■ **To be done**:
Copy every one of the entries below word for word, changing nothing.

════════════════

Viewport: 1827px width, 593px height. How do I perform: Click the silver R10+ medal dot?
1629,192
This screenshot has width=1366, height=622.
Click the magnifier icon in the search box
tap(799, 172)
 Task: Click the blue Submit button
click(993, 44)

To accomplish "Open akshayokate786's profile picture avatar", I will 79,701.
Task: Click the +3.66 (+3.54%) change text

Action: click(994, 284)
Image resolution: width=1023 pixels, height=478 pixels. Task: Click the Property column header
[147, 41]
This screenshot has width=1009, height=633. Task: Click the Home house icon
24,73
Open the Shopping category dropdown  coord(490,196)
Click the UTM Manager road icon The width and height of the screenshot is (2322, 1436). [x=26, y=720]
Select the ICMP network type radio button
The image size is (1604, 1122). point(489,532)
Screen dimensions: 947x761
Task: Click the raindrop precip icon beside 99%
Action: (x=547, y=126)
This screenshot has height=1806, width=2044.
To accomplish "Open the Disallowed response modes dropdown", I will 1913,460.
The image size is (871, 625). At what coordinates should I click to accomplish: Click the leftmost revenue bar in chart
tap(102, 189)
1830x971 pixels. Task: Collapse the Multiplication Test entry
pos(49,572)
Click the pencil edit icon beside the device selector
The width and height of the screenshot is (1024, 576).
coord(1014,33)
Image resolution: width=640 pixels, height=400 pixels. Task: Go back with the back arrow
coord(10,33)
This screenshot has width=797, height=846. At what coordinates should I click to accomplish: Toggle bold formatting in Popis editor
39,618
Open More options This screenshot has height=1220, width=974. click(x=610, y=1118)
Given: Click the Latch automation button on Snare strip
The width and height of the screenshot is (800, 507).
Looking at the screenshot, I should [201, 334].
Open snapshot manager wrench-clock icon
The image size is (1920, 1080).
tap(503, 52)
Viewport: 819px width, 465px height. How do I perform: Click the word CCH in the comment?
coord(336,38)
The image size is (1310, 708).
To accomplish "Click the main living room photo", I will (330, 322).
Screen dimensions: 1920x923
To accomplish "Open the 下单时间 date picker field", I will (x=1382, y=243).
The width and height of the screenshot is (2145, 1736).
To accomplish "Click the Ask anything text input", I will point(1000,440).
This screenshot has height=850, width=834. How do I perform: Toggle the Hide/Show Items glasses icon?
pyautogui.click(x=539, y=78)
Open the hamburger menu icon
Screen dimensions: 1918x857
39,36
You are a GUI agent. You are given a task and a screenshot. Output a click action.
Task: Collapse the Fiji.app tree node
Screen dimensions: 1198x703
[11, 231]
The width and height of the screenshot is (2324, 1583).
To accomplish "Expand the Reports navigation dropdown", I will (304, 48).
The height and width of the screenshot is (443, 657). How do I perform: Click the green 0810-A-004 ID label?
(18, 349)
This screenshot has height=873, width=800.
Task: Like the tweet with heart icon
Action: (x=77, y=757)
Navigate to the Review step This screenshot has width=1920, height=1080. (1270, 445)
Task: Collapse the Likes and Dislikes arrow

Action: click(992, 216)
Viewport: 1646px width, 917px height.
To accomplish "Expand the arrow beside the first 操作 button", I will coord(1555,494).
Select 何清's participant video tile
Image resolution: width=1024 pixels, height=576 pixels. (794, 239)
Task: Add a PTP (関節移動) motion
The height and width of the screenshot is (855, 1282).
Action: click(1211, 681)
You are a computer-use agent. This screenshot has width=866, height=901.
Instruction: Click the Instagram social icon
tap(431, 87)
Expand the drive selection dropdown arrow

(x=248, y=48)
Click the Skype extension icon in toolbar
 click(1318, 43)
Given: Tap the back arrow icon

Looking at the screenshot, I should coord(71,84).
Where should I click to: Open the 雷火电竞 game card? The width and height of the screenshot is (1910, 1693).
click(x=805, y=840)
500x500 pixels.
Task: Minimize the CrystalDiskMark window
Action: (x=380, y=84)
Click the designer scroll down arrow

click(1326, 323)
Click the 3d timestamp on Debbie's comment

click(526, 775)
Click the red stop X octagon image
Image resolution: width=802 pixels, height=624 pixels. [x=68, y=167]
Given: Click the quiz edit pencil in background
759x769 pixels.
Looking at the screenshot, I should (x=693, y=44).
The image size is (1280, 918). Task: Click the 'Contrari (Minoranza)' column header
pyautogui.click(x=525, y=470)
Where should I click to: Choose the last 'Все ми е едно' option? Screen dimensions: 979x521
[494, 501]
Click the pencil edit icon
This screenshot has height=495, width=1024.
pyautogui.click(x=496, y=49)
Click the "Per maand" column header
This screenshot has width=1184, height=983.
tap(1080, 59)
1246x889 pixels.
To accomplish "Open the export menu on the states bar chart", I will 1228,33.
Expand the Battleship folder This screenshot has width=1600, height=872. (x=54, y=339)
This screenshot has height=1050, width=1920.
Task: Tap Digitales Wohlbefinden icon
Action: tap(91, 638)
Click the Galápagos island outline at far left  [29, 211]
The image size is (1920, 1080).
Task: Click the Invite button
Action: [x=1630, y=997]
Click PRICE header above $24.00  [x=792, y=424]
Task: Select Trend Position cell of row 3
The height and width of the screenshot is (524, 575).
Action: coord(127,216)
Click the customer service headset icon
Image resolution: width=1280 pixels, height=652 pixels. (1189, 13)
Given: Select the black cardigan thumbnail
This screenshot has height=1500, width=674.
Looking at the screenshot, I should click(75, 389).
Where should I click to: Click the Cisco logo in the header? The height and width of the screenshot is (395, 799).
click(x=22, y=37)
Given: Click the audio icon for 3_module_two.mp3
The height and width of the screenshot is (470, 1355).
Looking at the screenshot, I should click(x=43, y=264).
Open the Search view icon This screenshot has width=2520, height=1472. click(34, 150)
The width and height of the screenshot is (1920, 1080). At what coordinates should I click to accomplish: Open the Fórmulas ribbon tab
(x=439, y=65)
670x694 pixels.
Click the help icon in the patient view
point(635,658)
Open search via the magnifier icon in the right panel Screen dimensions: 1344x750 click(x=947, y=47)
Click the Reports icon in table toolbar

════════════════

■ **Output for this task**:
Viewport: 1827px width, 593px height. How do I perform: Click the silver R10+ medal dot?
1629,192
This screenshot has width=1366, height=622.
Click the magnifier icon in the search box
tap(799, 172)
 Task: Click the blue Submit button
click(993, 44)

To accomplish "Open akshayokate786's profile picture avatar", I will 79,701.
Task: Click the +3.66 (+3.54%) change text

Action: click(994, 284)
Image resolution: width=1023 pixels, height=478 pixels. Task: Click the Property column header
[147, 41]
This screenshot has width=1009, height=633. Task: Click the Home house icon
24,73
Open the Shopping category dropdown  coord(490,196)
Click the UTM Manager road icon The width and height of the screenshot is (2322, 1436). [x=26, y=720]
Select the ICMP network type radio button
The image size is (1604, 1122). point(489,532)
Screen dimensions: 947x761
Task: Click the raindrop precip icon beside 99%
Action: (x=547, y=126)
This screenshot has height=1806, width=2044.
To accomplish "Open the Disallowed response modes dropdown", I will 1913,460.
The image size is (871, 625). At what coordinates should I click to accomplish: Click the leftmost revenue bar in chart
tap(102, 189)
1830x971 pixels. Task: Collapse the Multiplication Test entry
pos(49,572)
Click the pencil edit icon beside the device selector
The width and height of the screenshot is (1024, 576).
coord(1014,33)
Image resolution: width=640 pixels, height=400 pixels. Task: Go back with the back arrow
coord(10,33)
This screenshot has width=797, height=846. At what coordinates should I click to accomplish: Toggle bold formatting in Popis editor
39,618
Open More options This screenshot has height=1220, width=974. click(x=610, y=1118)
Given: Click the Latch automation button on Snare strip
The width and height of the screenshot is (800, 507).
Looking at the screenshot, I should [201, 334].
Open snapshot manager wrench-clock icon
The image size is (1920, 1080).
tap(503, 52)
Viewport: 819px width, 465px height. How do I perform: Click the word CCH in the comment?
coord(336,38)
The image size is (1310, 708).
To accomplish "Click the main living room photo", I will (330, 322).
Screen dimensions: 1920x923
To accomplish "Open the 下单时间 date picker field", I will (x=1382, y=243).
The width and height of the screenshot is (2145, 1736).
To accomplish "Click the Ask anything text input", I will point(1000,440).
This screenshot has height=850, width=834. How do I perform: Toggle the Hide/Show Items glasses icon?
pyautogui.click(x=539, y=78)
Open the hamburger menu icon
Screen dimensions: 1918x857
39,36
You are a GUI agent. You are given a task and a screenshot. Output a click action.
Task: Collapse the Fiji.app tree node
Screen dimensions: 1198x703
[11, 231]
The width and height of the screenshot is (2324, 1583).
To accomplish "Expand the Reports navigation dropdown", I will (304, 48).
The height and width of the screenshot is (443, 657). How do I perform: Click the green 0810-A-004 ID label?
(18, 349)
This screenshot has height=873, width=800.
Task: Like the tweet with heart icon
Action: (x=77, y=757)
Navigate to the Review step This screenshot has width=1920, height=1080. (1270, 445)
Task: Collapse the Likes and Dislikes arrow

Action: click(992, 216)
Viewport: 1646px width, 917px height.
To accomplish "Expand the arrow beside the first 操作 button", I will coord(1555,494).
Select 何清's participant video tile
Image resolution: width=1024 pixels, height=576 pixels. (794, 239)
Task: Add a PTP (関節移動) motion
The height and width of the screenshot is (855, 1282).
Action: click(1211, 681)
You are a computer-use agent. This screenshot has width=866, height=901.
Instruction: Click the Instagram social icon
tap(431, 87)
Expand the drive selection dropdown arrow

(x=248, y=48)
Click the Skype extension icon in toolbar
 click(1318, 43)
Given: Tap the back arrow icon

Looking at the screenshot, I should coord(71,84).
Where should I click to: Open the 雷火电竞 game card? The width and height of the screenshot is (1910, 1693).
click(x=805, y=840)
500x500 pixels.
Task: Minimize the CrystalDiskMark window
Action: (x=380, y=84)
Click the designer scroll down arrow

click(1326, 323)
Click the 3d timestamp on Debbie's comment

click(526, 775)
Click the red stop X octagon image
Image resolution: width=802 pixels, height=624 pixels. [x=68, y=167]
Given: Click the quiz edit pencil in background
759x769 pixels.
Looking at the screenshot, I should (x=693, y=44).
The image size is (1280, 918). Task: Click the 'Contrari (Minoranza)' column header
pyautogui.click(x=525, y=470)
Where should I click to: Choose the last 'Все ми е едно' option? Screen dimensions: 979x521
[494, 501]
Click the pencil edit icon
This screenshot has height=495, width=1024.
pyautogui.click(x=496, y=49)
Click the "Per maand" column header
This screenshot has width=1184, height=983.
tap(1080, 59)
1246x889 pixels.
To accomplish "Open the export menu on the states bar chart", I will 1228,33.
Expand the Battleship folder This screenshot has width=1600, height=872. (x=54, y=339)
This screenshot has height=1050, width=1920.
Task: Tap Digitales Wohlbefinden icon
Action: tap(91, 638)
Click the Galápagos island outline at far left  [29, 211]
The image size is (1920, 1080).
Task: Click the Invite button
Action: [x=1630, y=997]
Click PRICE header above $24.00  [x=792, y=424]
Task: Select Trend Position cell of row 3
The height and width of the screenshot is (524, 575).
Action: coord(127,216)
Click the customer service headset icon
Image resolution: width=1280 pixels, height=652 pixels. (1189, 13)
Given: Select the black cardigan thumbnail
This screenshot has height=1500, width=674.
Looking at the screenshot, I should click(75, 389).
Where should I click to: Click the Cisco logo in the header? The height and width of the screenshot is (395, 799).
click(x=22, y=37)
Given: Click the audio icon for 3_module_two.mp3
The height and width of the screenshot is (470, 1355).
Looking at the screenshot, I should click(x=43, y=264).
Open the Search view icon This screenshot has width=2520, height=1472. click(34, 150)
The width and height of the screenshot is (1920, 1080). At what coordinates should I click to accomplish: Open the Fórmulas ribbon tab
(x=439, y=65)
670x694 pixels.
Click the help icon in the patient view
point(635,658)
Open search via the magnifier icon in the right panel Screen dimensions: 1344x750 click(x=947, y=47)
Click the Reports icon in table toolbar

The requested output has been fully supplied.